L’elemento critico in gioco in Egitto, Turchia e Brasile – ed in grado minore anche altrove nel mondo – è il malcontento tra i cittadini, i quali avvertono che la loro capacità di votare la guida del Paese non sia espressione sufficiente del trattamento decente ed equo dei loro diritti da parte della loro stessa società. La maggior parte dei manifestanti in Brasile  e Turchia sono membri della nascente classe media che hanno beneficiato delle politiche dei leader degli ultimi dieci anni o più. Le loro condizioni di vita stavano ampiamente migliorando.

In Egitto, le condizioni economiche sono rimaste tragiche, ma la gente ha avvertito una speranza, una legittimazione ed una dignità rinnovate nelle loro vite, venendo coinvolta per la prima volta nella scrittura della Costituzione e nella creazione di un sistema di governance che rifletteva i suoi valori e le sue aspirazioni.

Eppure i cittadini scendono ancora in massa in strada nei loro Paesi perché non sentono che i meccanismi democratici esistenti siano sufficientemente attenti ai loro diritti, bisogni e preoccupazioni.
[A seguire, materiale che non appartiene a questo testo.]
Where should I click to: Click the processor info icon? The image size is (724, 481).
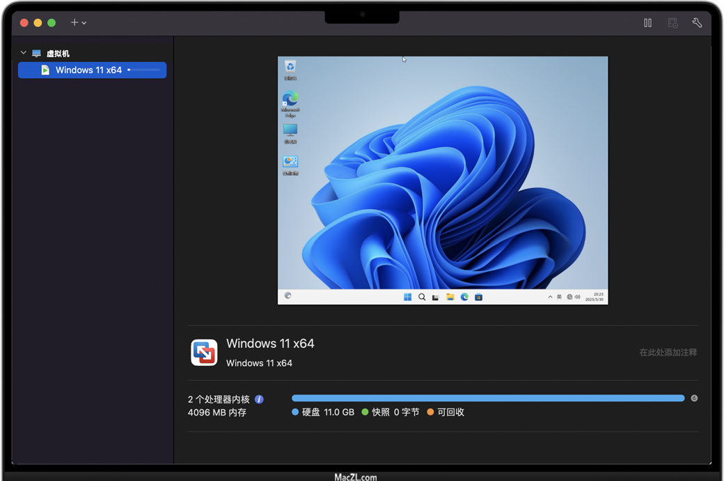[x=259, y=399]
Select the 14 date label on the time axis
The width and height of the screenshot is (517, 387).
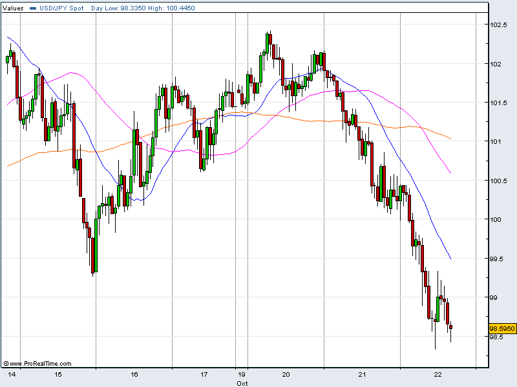[x=11, y=374]
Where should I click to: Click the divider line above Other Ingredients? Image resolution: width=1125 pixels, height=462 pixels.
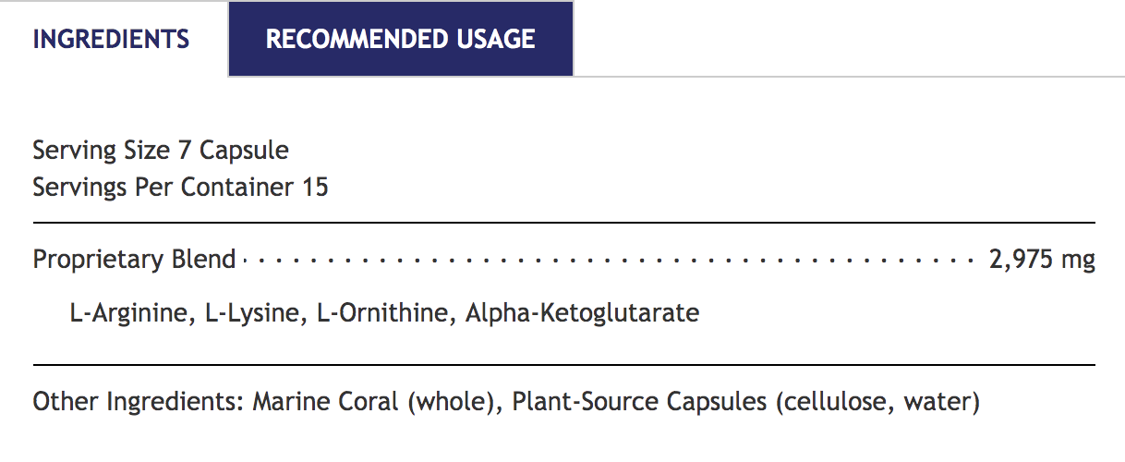click(x=563, y=365)
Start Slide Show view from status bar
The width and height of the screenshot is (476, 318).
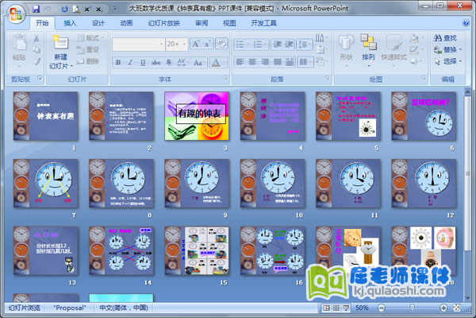(346, 308)
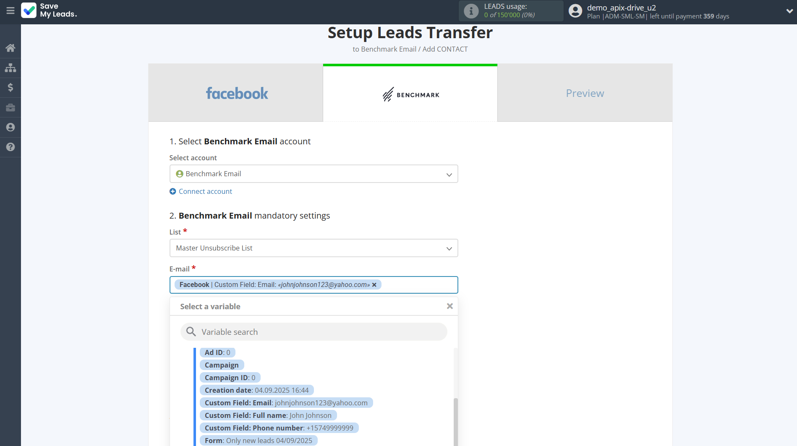Expand the List dropdown
The width and height of the screenshot is (797, 446).
[x=314, y=248]
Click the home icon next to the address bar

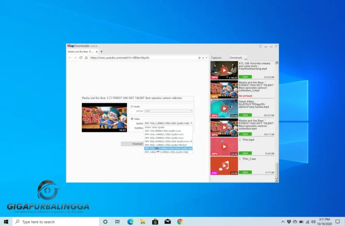point(86,58)
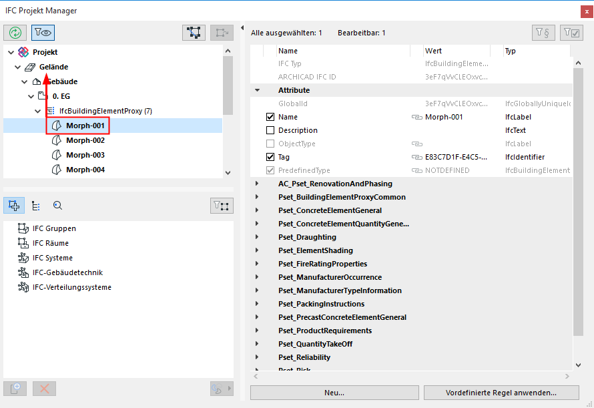Click the project tree scroll-down arrow
This screenshot has width=594, height=408.
(x=228, y=172)
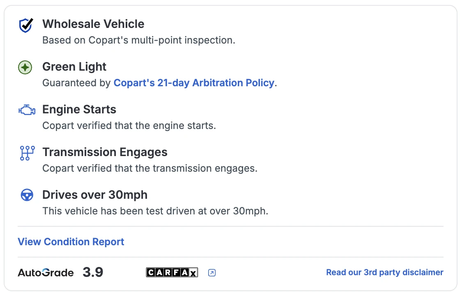
Task: Click the Green Light heading
Action: tap(74, 67)
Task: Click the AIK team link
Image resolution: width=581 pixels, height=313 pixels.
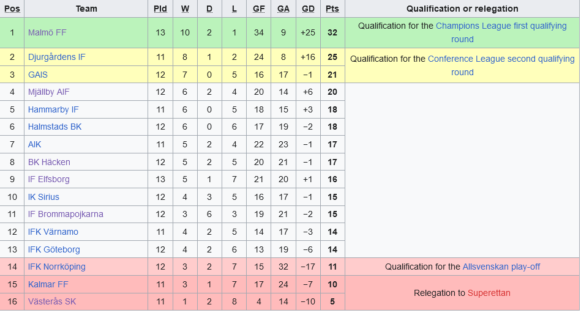Action: 35,144
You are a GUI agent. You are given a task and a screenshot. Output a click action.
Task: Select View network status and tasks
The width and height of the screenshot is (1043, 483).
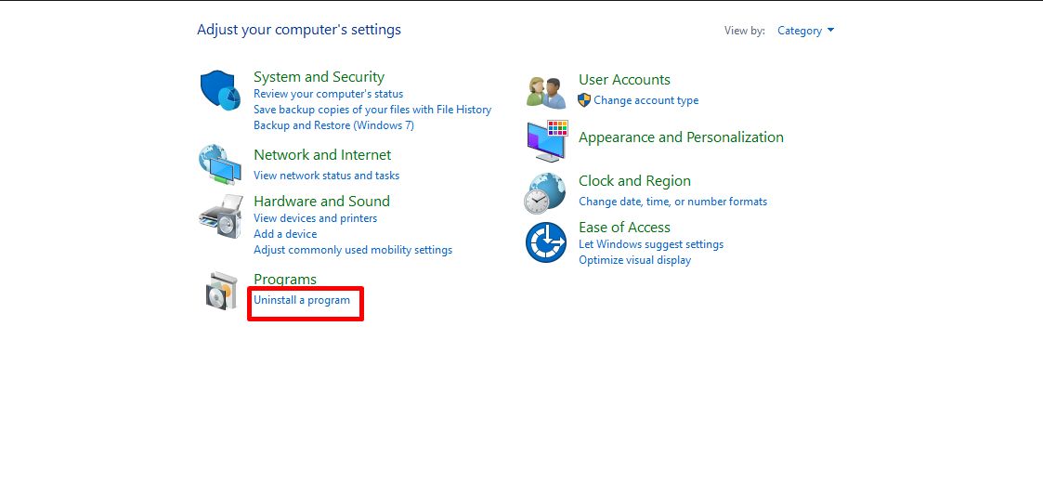tap(326, 176)
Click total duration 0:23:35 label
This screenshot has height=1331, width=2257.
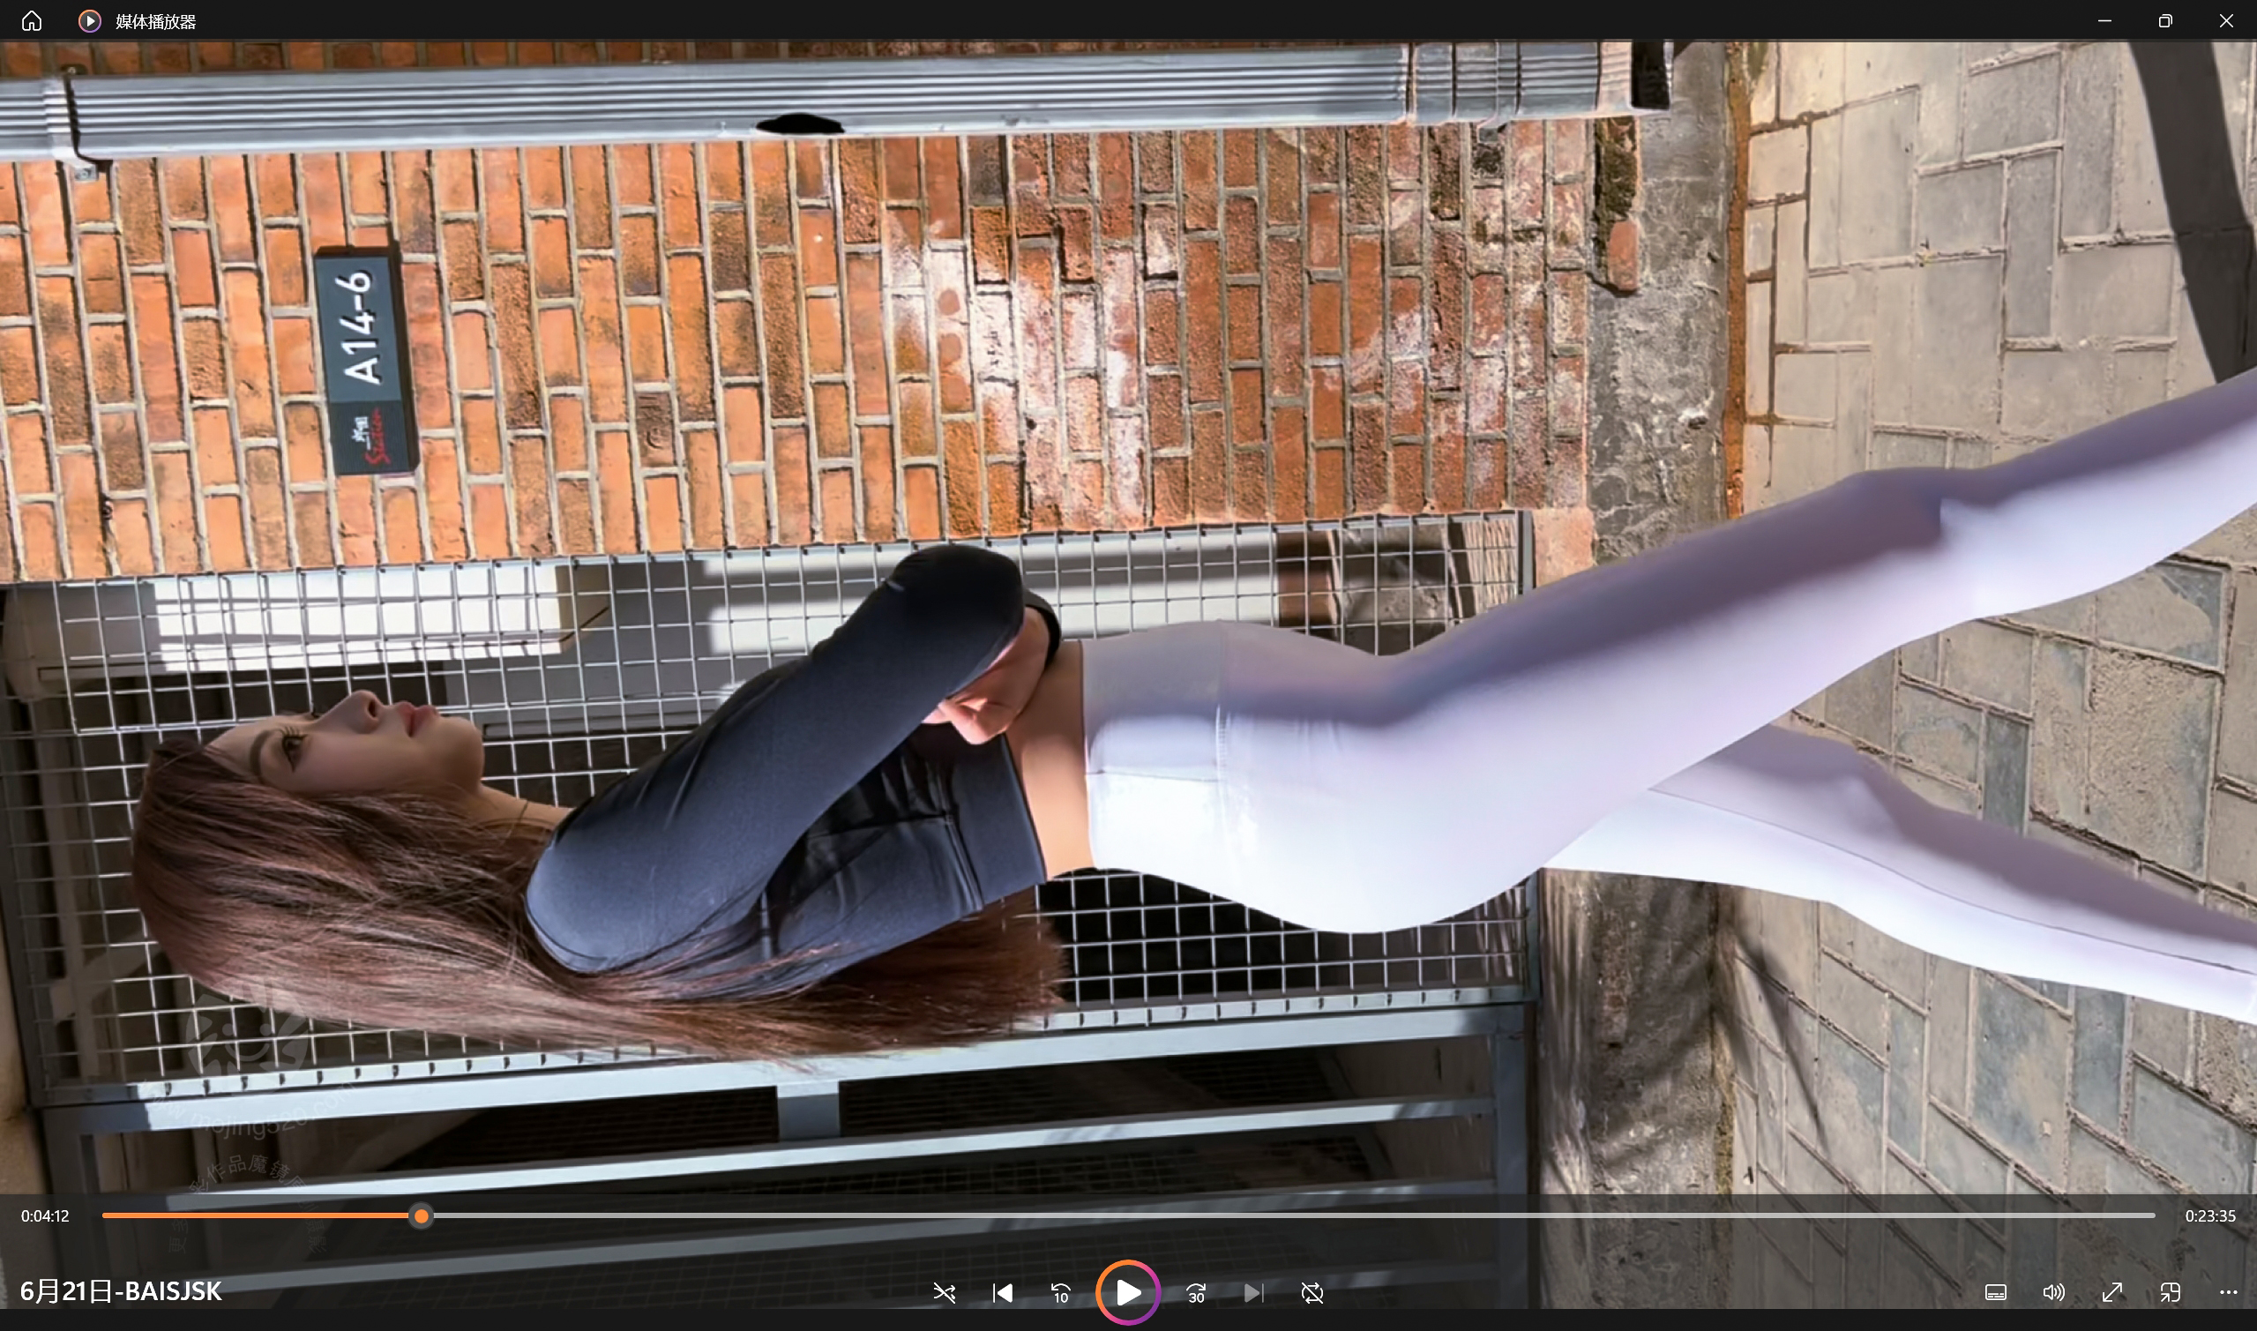click(x=2209, y=1216)
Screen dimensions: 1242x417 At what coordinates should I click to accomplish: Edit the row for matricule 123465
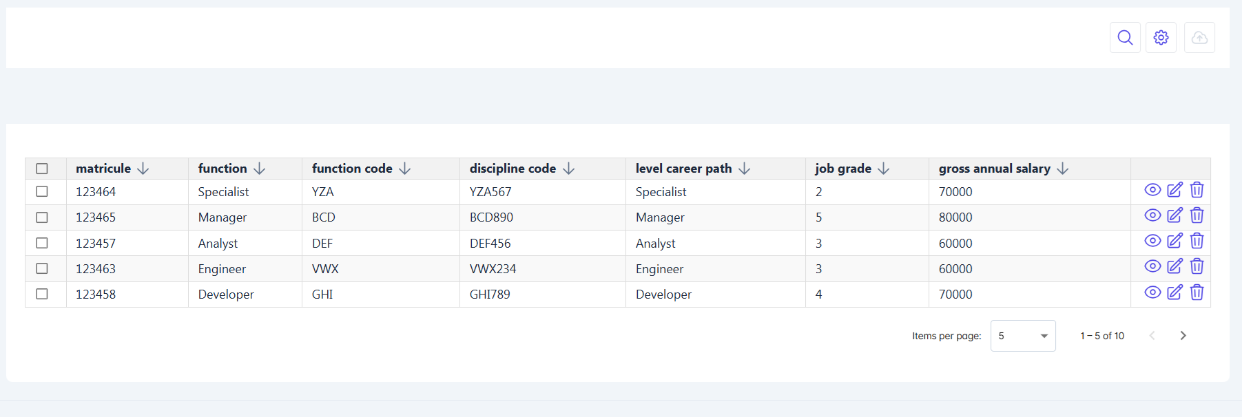[1174, 215]
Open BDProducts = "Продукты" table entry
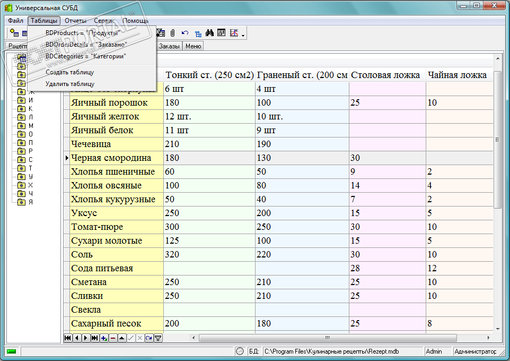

Quest’ultime comprendono una vasta gamma di problematiche circa le identità settarie ed etniche, le realtà economiche, le libertà politiche, la corruzione, i servizi pubblici e, forse la più importante, lo stile arrogante di gestire il potere. L’arroganza dei leader liberamente eletti ha intaccato, senza negarla totalmente, la legittimità del loro potere. Ciò ha inoltre scatenato un nuova storica risposta da parte di masse di cittadini che protestano nel tentativo di forzare quel tipo di compromessi, consultazioni e cambiamenti politici che non stanno avendo luogo attraverso il normale processo democratico.

La maggior parte delle proteste sono state di tipo spontaneo, organizzate a livello locale e non coordinate all’interno di un movimento nazionale. Il miglior esito di queste manifestazioni sarebbe quello di rinvigorire gli elementi del formale processo democratico – elezioni, parlamenti, tribunali, partiti politici – che tendono a perdere la loro attrattiva e molta della loro legittimità quando diventano spietatamente arroganti.